TASK DETAILS: With any pictures left out, restate word for word the lines in the listing below from the one holding "1389x868 pixels." through the last.

RECORDS FOR THIS TASK:

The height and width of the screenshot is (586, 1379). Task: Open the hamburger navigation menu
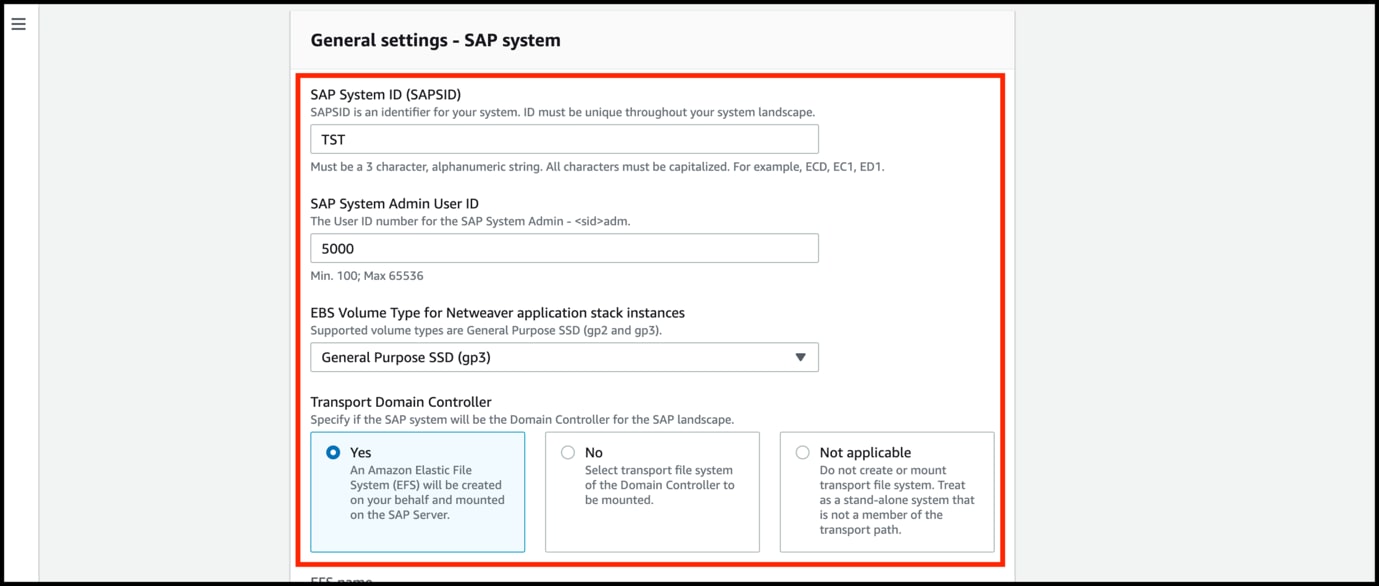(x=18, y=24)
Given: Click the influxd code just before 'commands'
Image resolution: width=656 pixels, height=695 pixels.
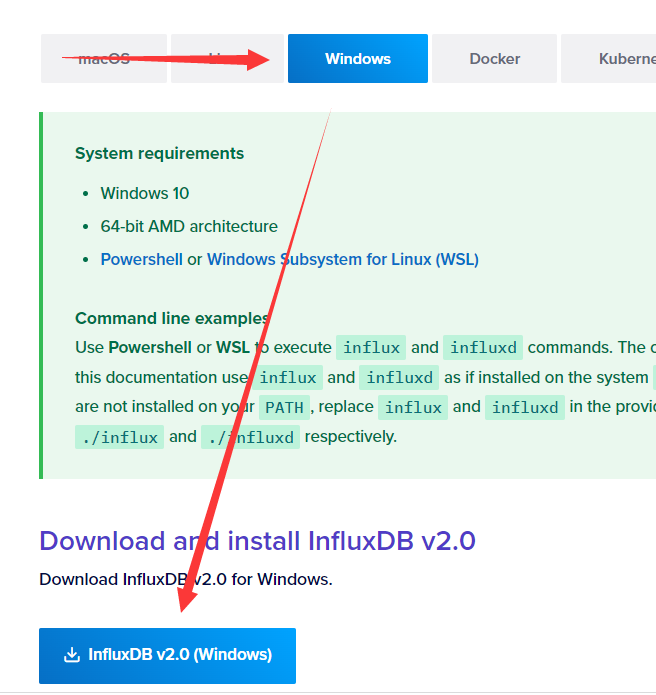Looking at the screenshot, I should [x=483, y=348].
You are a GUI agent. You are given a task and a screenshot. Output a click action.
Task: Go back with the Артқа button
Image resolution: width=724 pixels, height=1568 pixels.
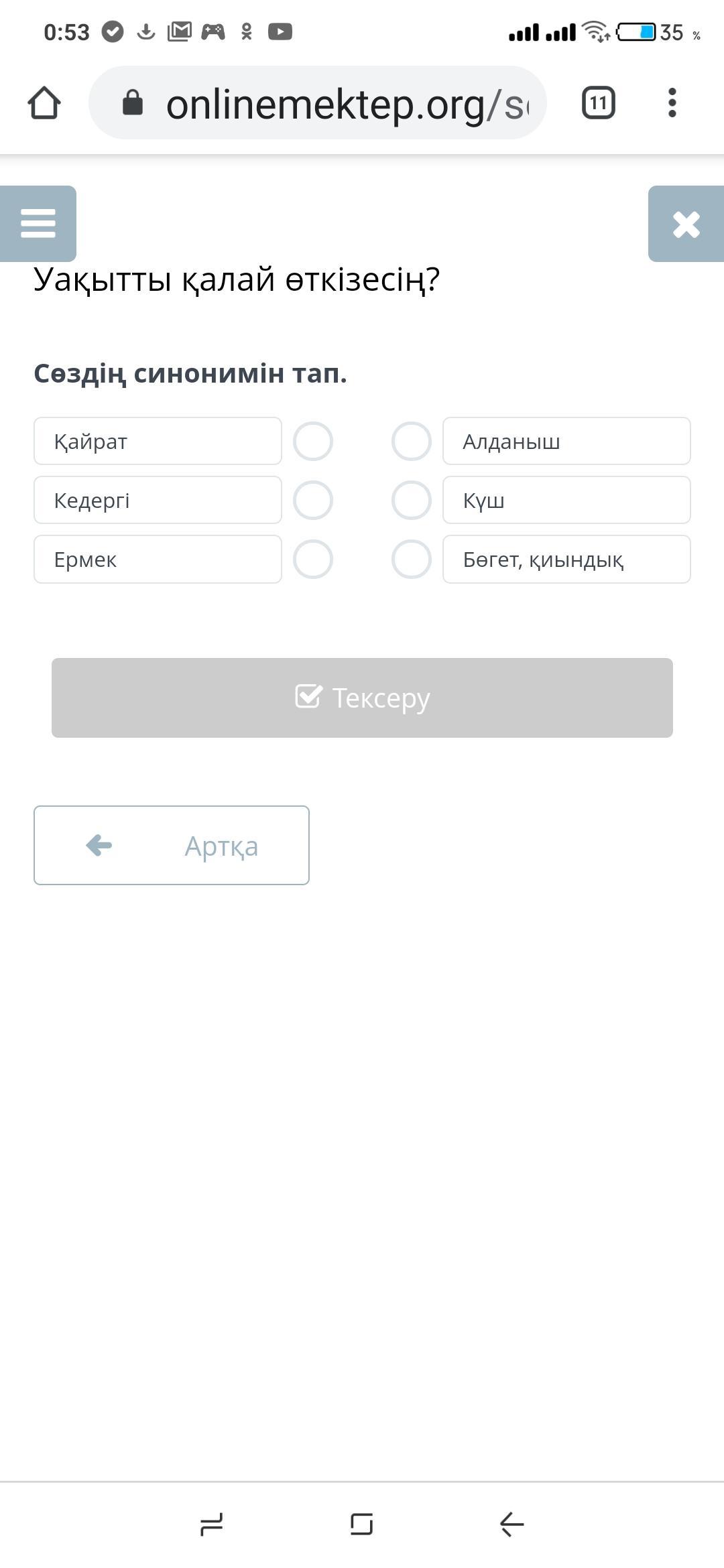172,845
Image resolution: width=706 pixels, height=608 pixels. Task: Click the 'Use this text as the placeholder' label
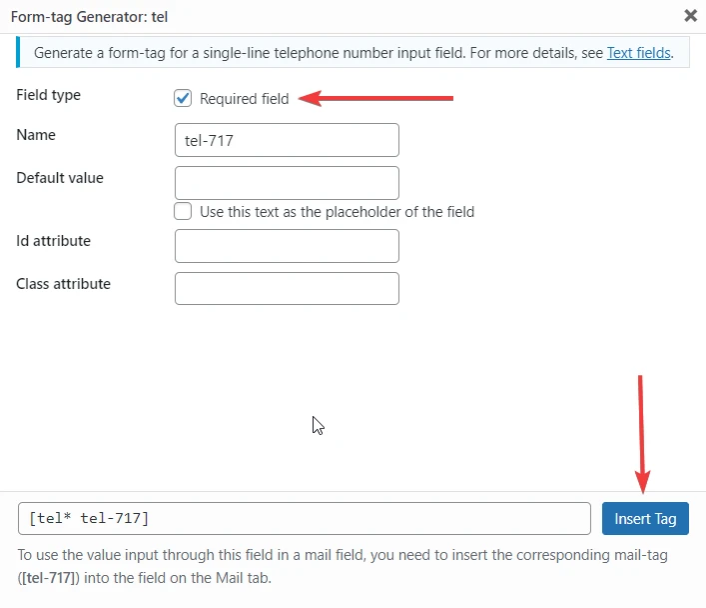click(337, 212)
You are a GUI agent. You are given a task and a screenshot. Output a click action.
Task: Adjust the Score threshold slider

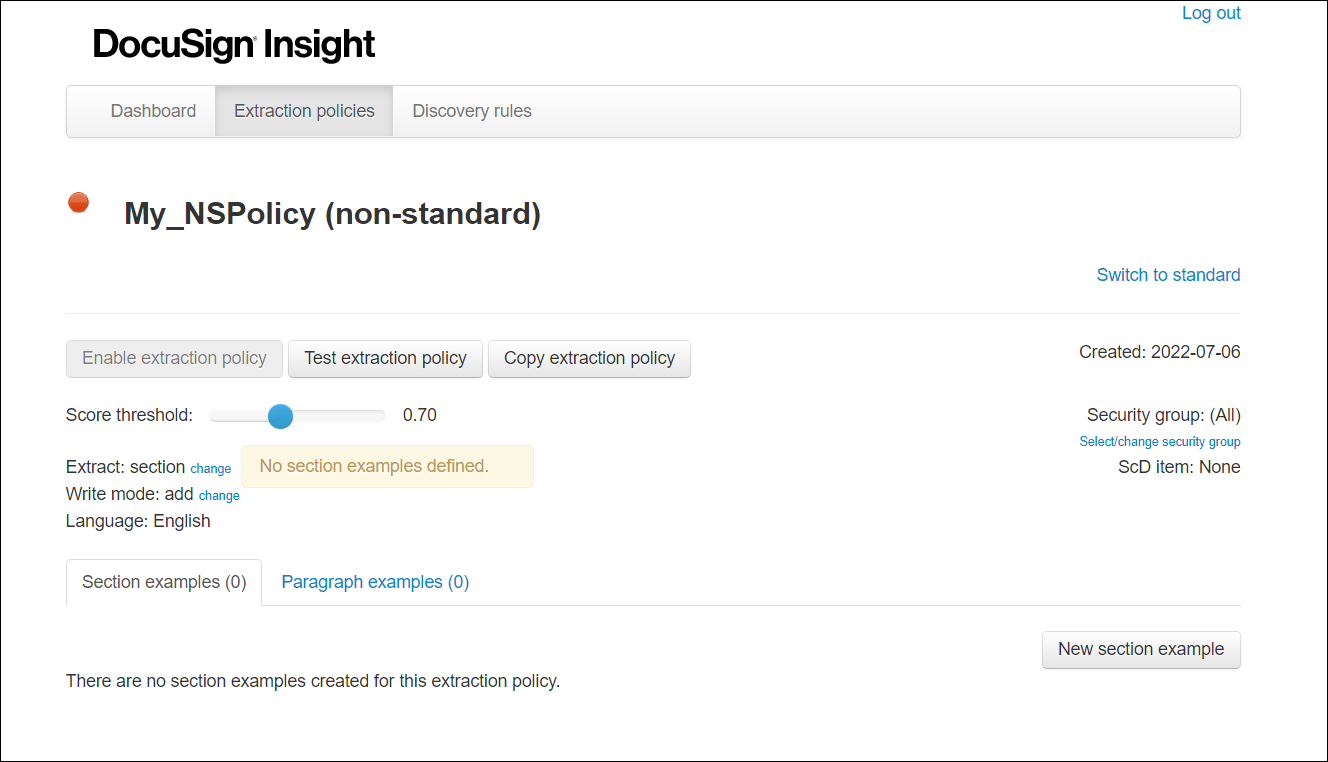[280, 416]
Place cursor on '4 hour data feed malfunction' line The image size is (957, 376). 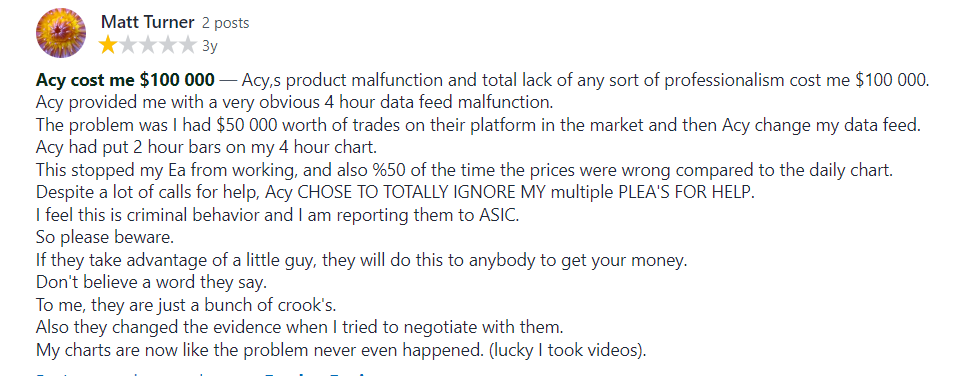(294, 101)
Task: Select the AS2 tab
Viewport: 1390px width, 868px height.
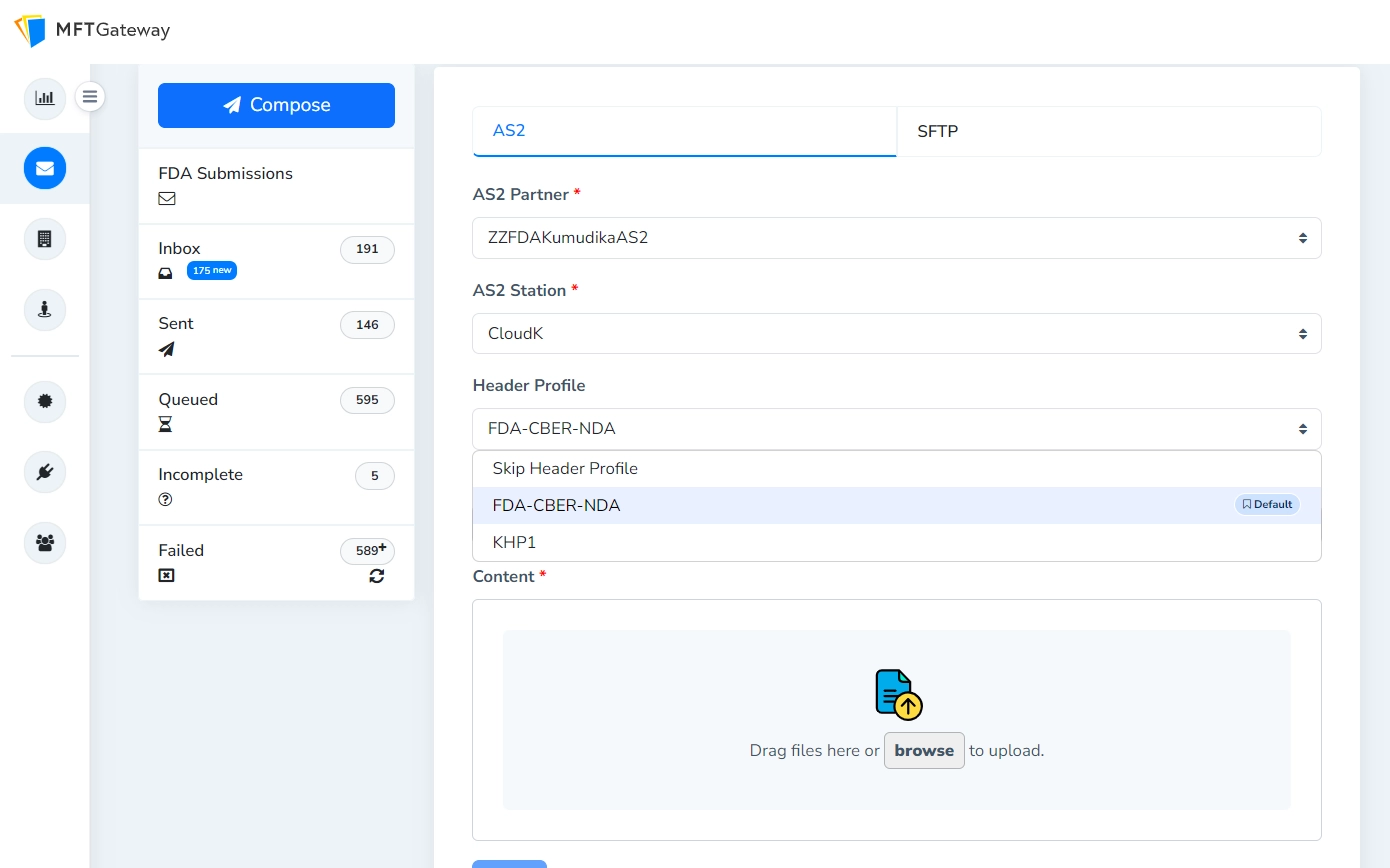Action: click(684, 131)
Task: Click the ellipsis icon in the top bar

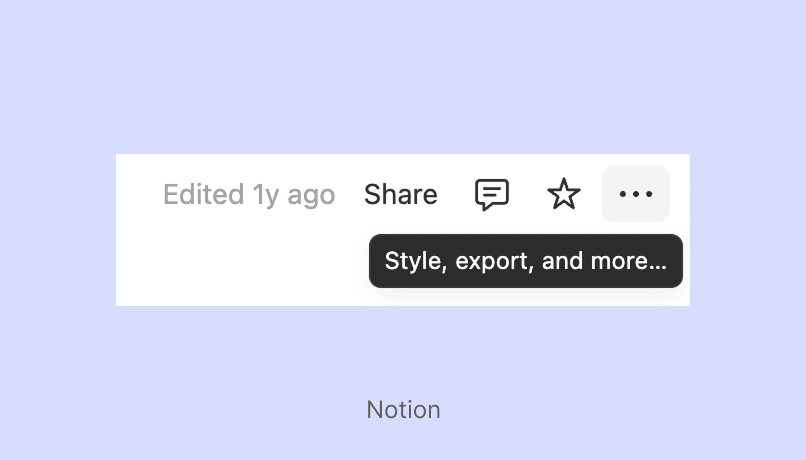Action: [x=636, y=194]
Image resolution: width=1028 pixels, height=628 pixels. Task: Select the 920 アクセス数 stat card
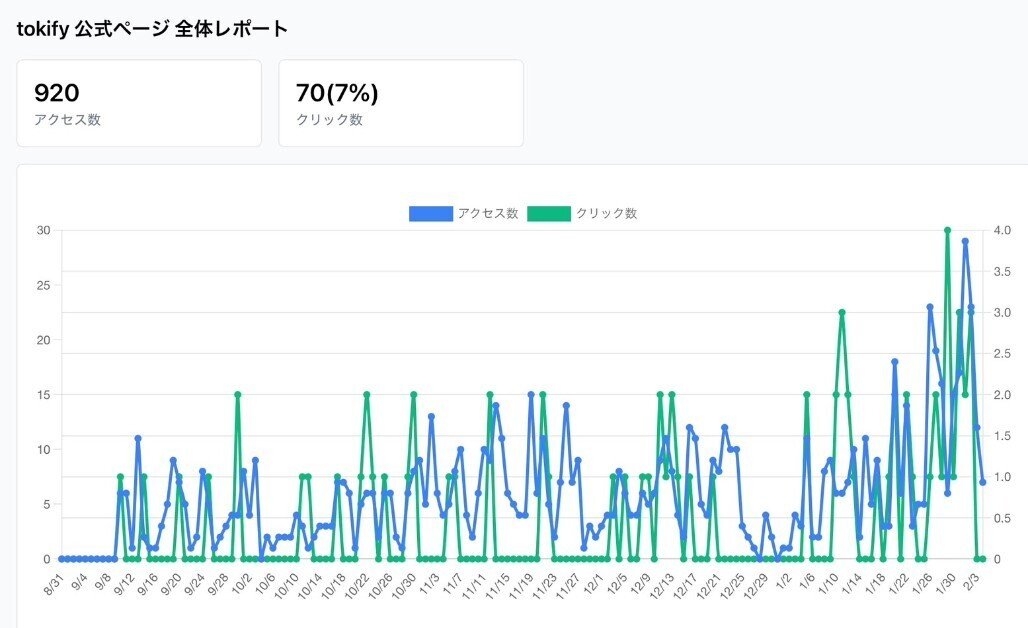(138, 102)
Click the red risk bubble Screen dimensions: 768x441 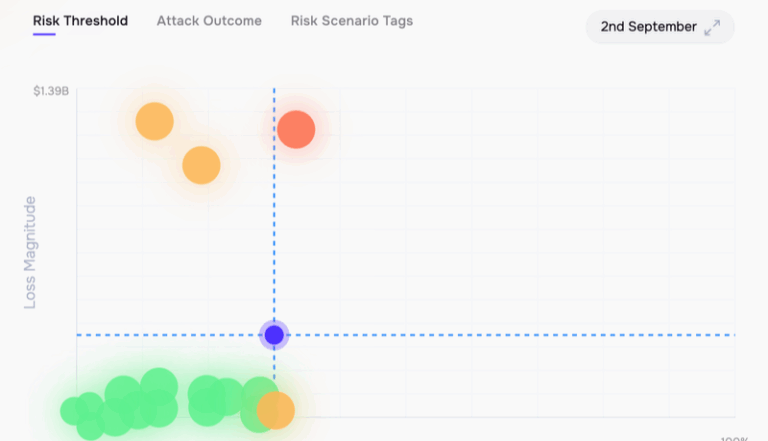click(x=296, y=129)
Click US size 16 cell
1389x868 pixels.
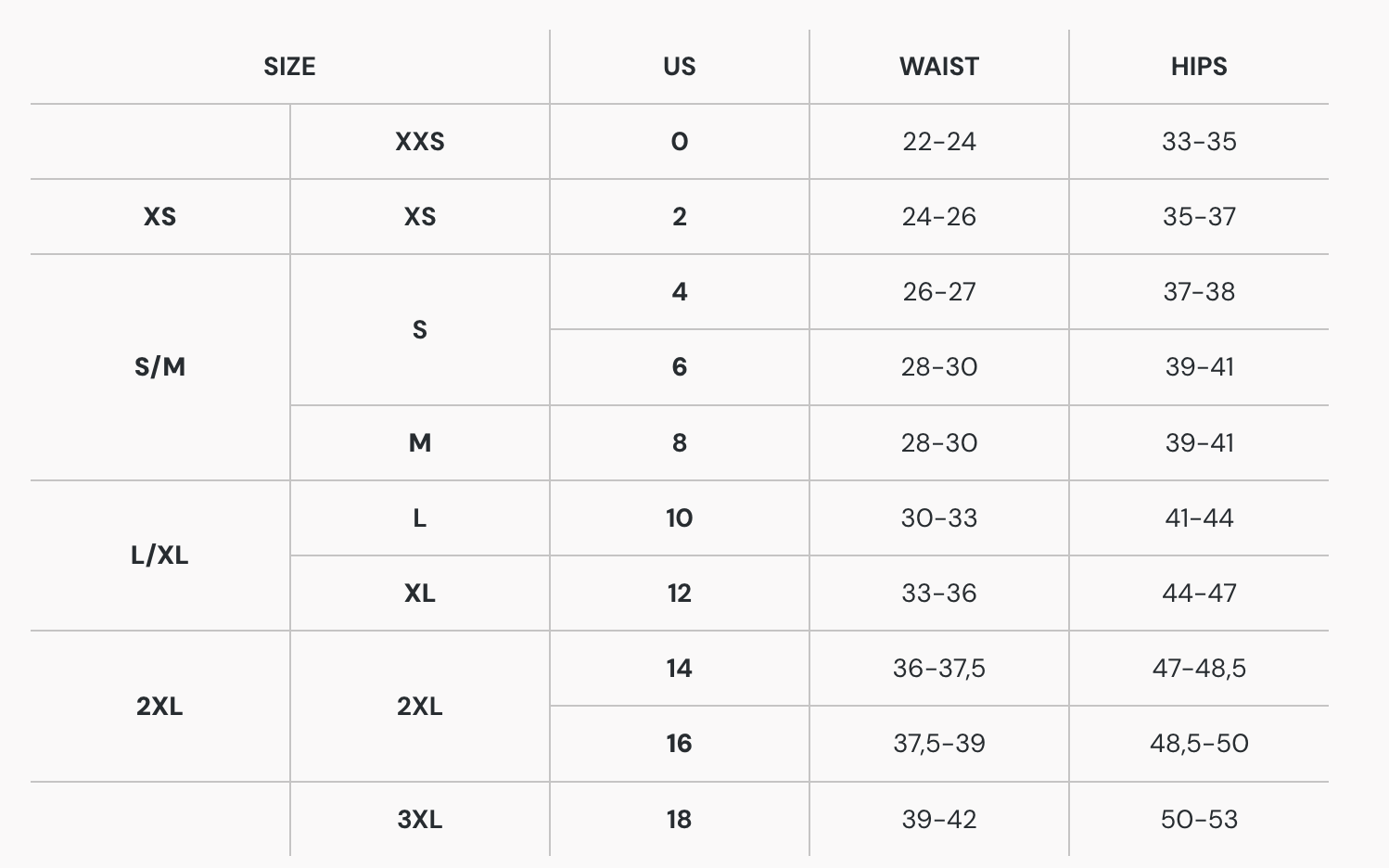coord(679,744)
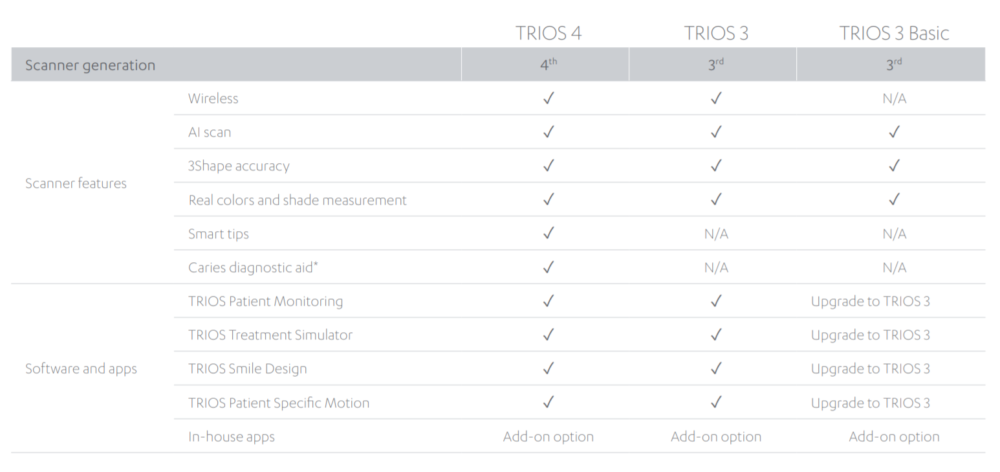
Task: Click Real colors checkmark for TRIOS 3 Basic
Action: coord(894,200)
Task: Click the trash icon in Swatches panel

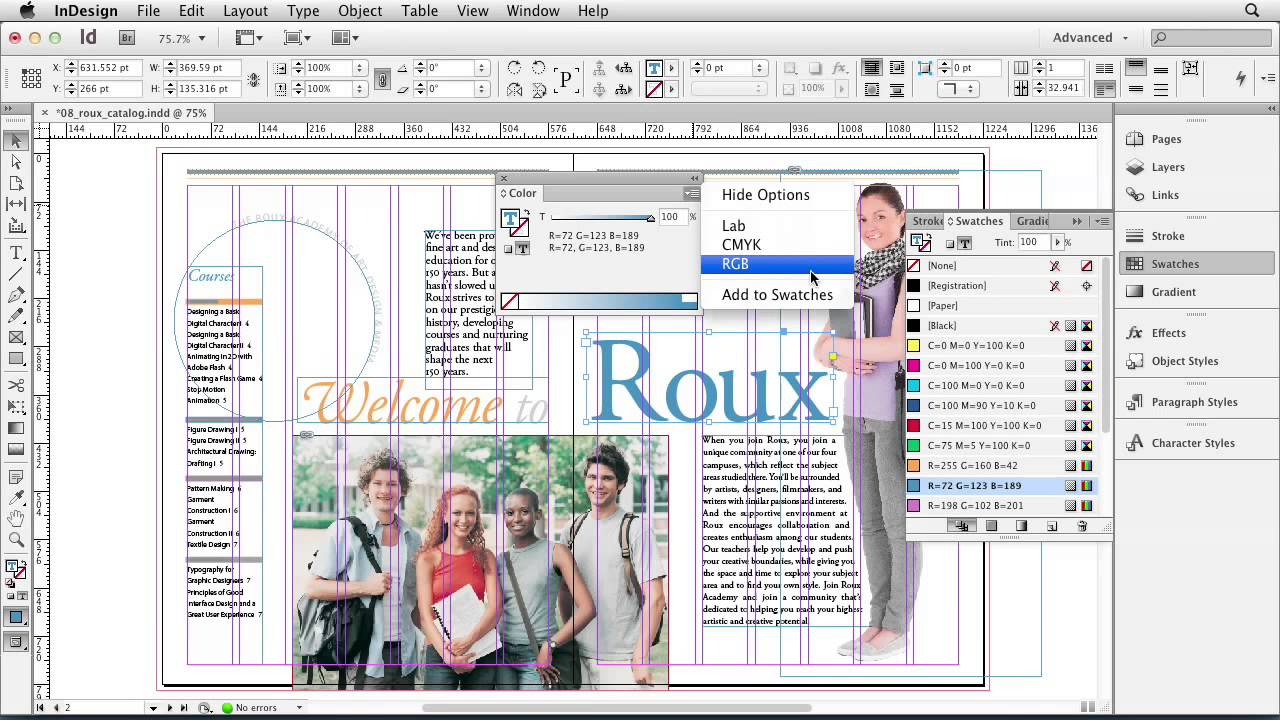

SOLUTION TO THE EXERCISE:
1389x868 pixels.
coord(679,744)
Task: Click Real colors checkmark for TRIOS 3 Basic
Action: coord(894,200)
Task: Click the trash icon in Swatches panel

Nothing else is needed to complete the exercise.